PROVIDED RECORDS
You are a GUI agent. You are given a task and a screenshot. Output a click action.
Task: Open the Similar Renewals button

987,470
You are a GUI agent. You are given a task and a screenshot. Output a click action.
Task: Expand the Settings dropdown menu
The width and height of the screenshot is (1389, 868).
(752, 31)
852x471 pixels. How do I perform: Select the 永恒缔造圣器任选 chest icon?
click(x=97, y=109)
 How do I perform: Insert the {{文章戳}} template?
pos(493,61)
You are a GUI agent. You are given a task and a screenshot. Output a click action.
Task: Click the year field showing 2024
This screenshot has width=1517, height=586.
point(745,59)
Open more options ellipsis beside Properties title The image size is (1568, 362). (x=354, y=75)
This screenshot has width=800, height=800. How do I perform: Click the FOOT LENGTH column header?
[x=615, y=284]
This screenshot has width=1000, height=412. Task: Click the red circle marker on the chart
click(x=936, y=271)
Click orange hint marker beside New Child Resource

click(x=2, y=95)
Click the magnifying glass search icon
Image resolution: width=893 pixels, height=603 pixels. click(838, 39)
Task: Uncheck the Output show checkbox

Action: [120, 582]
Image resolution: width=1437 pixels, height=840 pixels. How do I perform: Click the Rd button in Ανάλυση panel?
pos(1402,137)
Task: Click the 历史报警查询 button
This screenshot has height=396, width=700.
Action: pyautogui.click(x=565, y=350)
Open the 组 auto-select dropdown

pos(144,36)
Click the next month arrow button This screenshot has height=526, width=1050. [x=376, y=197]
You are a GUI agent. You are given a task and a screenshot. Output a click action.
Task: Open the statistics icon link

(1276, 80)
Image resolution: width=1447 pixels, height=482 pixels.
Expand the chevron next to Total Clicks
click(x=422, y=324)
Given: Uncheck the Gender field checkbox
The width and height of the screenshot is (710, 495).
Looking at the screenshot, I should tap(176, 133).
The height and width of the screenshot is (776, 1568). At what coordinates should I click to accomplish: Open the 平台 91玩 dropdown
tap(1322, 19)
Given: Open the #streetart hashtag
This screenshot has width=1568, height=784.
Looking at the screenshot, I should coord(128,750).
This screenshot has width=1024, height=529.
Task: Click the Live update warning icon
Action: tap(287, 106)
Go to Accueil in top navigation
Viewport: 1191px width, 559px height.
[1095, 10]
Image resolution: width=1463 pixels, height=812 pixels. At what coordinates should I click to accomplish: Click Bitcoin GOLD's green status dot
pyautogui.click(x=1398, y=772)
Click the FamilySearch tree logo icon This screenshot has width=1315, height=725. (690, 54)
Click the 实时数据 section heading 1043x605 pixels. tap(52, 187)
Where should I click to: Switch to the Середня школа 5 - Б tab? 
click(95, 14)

ASSIGNED TASK
Quote exactly and only the lines from the one holding "Click the 实时数据" through the end of the data.

YOUR SOLUTION
Click the 实时数据 section heading 1043x605 pixels. tap(52, 187)
Where should I click to: Switch to the Середня школа 5 - Б tab? 
click(95, 14)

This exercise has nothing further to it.